Directions = Transcribe verbatim the portion of the forum thread below on feeling like an outcast that falls between "5 responses" and "dealing with people.", inclusive.

Page extract =

Outcast!

@karbuks (270)
Philippines
November 2, 2009 8:01pm CST
have you feel this way? Outcast or out of place? when i was in college, there is this group of people where i feel so outcast when i am with them. They make me try to be like them when i am not. At first, i did it and try to feel happy somehow but in the long run, i realized that it's not what i'm looking for. I decided to quit the group and now i'm lucky to meet friends who accept me as i am and love me for what i am. care to share your experience? have a nice day!
5 responses
• Boston, Massachusetts
3 Nov 09
I can't remember any incident that put me on the spot to feel this way... i never had one becasuer i always make sure to start any conversation or approach people in a crowd or group. i don't have any problem in establishing rapport with strangers of people in all walks of life. I don't want people to feel alienated or out-of-place that's why i am sensitive enough to scenes and situations like these. I will make sure you will have a great experience for coming over the activity or event even if i am not one of the organizers--- even if i am one of the guests. i enjoy dealing with people.
@karbuks (270)
• Philippines
5 Nov 09
how i wish my office mates before is like you, being sensitive to the feelings of others, because no matter how i try hard to approach them, they all seem so distant. I don't know, i think they are not happy to have me as their office mate. I heard that they want somebody else, someone that they know but sad to say, that somebody they know did not make it and besides it's not them that make the decision, and why would they force her if it will not qualify to the company's standard.
• Boston, Massachusetts
6 Nov 09
I always emphatize with people and if the feeling is negative-- i don't want others to feel the same so i will really exert extra effort to be responsive to their needs or to start up a conversation to make them feel relax. Why not? you can apply now hehehehehe- just kidding. Don't expect them to do it for you-- try to start doing it yourself, making other people special and comfortable.
@aseretdd (13730)
• Philippines
3 Nov 09
I felt this way when i work as an agent in an office... i only lasted 2 months there... and this was because people there don't get me... like i don't smoke and all of them do... i prefer to go home early and they don't... and i read when i am not doing anything... and they think that is odd... I don't hate them... but it is just that... i don't do what they usually do... and i have no plans of changing my ways...

Supplied material =
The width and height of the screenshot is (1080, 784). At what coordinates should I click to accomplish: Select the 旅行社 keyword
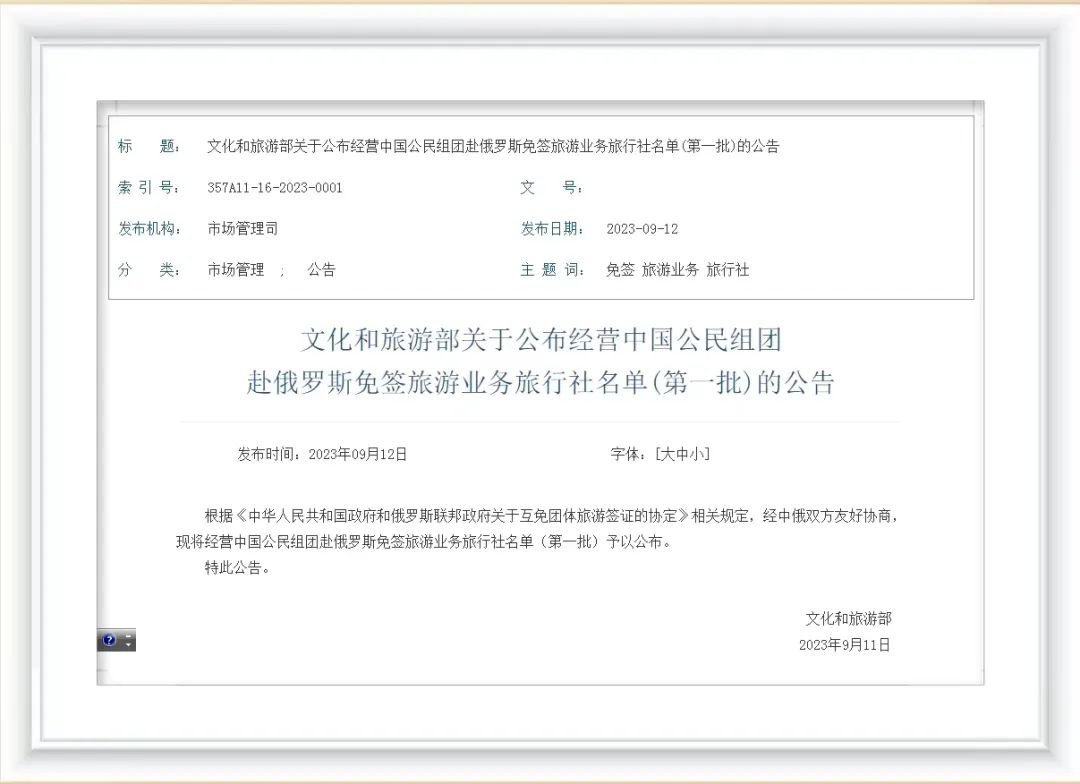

Output for this task =
5 responses
• Boston, Massachusetts
3 Nov 09
I can't remember any incident that put me on the spot to feel this way... i never had one becasuer i always make sure to start any conversation or approach people in a crowd or group. i don't have any problem in establishing rapport with strangers of people in all walks of life. I don't want people to feel alienated or out-of-place that's why i am sensitive enough to scenes and situations like these. I will make sure you will have a great experience for coming over the activity or event even if i am not one of the organizers--- even if i am one of the guests. i enjoy dealing with people.